Saturday, July 15, 2023
Bio-Path Holdings, a biotechnology company focused on developing targeted nucleic acid cancer drugs using its DNAbilize® antisense RNAi nanoparticle technology, has announced the successful completion of the first dose cohort in the Phase 1/1b clinical trial of BP1001-A (liposomal Grb2). This trial is being conducted in patients with solid tumors, including ovarian, endometrial, pancreatic, and breast cancer.
Peter Nielsen, the President and CEO of Bio-Path Holdings, expressed his satisfaction with the completion of the first cohort, emphasizing the favorable safety profile of BP1001-A, which is crucial for the treatment of these vulnerable cancer patients. This milestone allows the company to progress to the second cohort of the study in solid tumor cancers, with the aim of completing enrollment by the end of 2023.

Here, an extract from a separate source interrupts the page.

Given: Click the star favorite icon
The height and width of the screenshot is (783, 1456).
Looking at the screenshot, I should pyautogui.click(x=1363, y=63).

The dose escalation portion of the Phase 1/1b clinical trial is currently underway at several prominent cancer centers in the United States, including The University of Texas MD Anderson Cancer Center, The Mary Crowley Cancer Research Center, and Karmanos Cancer Center. The initial phase of the trial involves treating a total of nine evaluable patients with BP1001-A monotherapy, using a standard 3+3 design. The starting dose is 60 mg/m2, followed by subsequent doses of 90 mg/m2 and 135 mg/m2. The treatment cycle consists of two doses per week over four weeks, resulting in a total of eight doses administered within a twenty-eight day period. Following the successful completion of the BP1001-A monotherapy cohorts, the Phase 1b portion of the study will evaluate the safety and efficacy of BP1001-A in combination with paclitaxel for recurrent ovarian or endometrial tumors, as well as BP1001-A with gemcitabine for metastatic pancreatic tumors.

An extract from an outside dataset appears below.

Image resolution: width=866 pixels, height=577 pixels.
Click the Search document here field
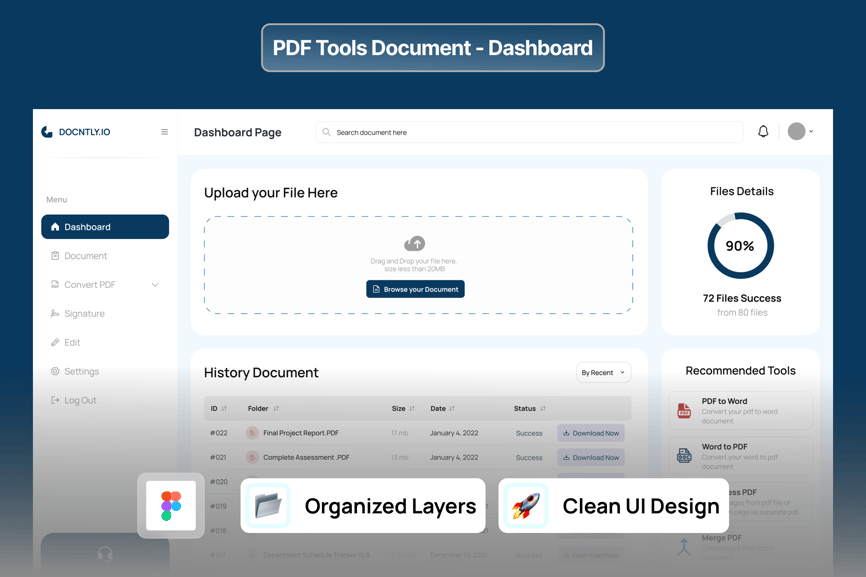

In the first dose cohort, three patients were enrolled, including one with hepatic lesions and lung metastases, and two with advanced gynecologic lesions. These patients had undergone extensive previous chemotherapies and/or surgeries for their conditions prior to participating in the Phase 1 study. No treatment-related adverse events or adverse events attributed to the study drug were reported for any of the patients.
BP1001-A is a modified drug product based on Bio-Path's lead candidate, prexigebersen. It incorporates formulation enhancements to create smaller drug nanoparticles, aiming to improve the drug's effectiveness by facilitating its release into the tumor's interior. Preclinical studies in mice have shown a reduction in tumor burden with the smaller nanoparticle formulation, indicating enhanced efficacy of the drug product.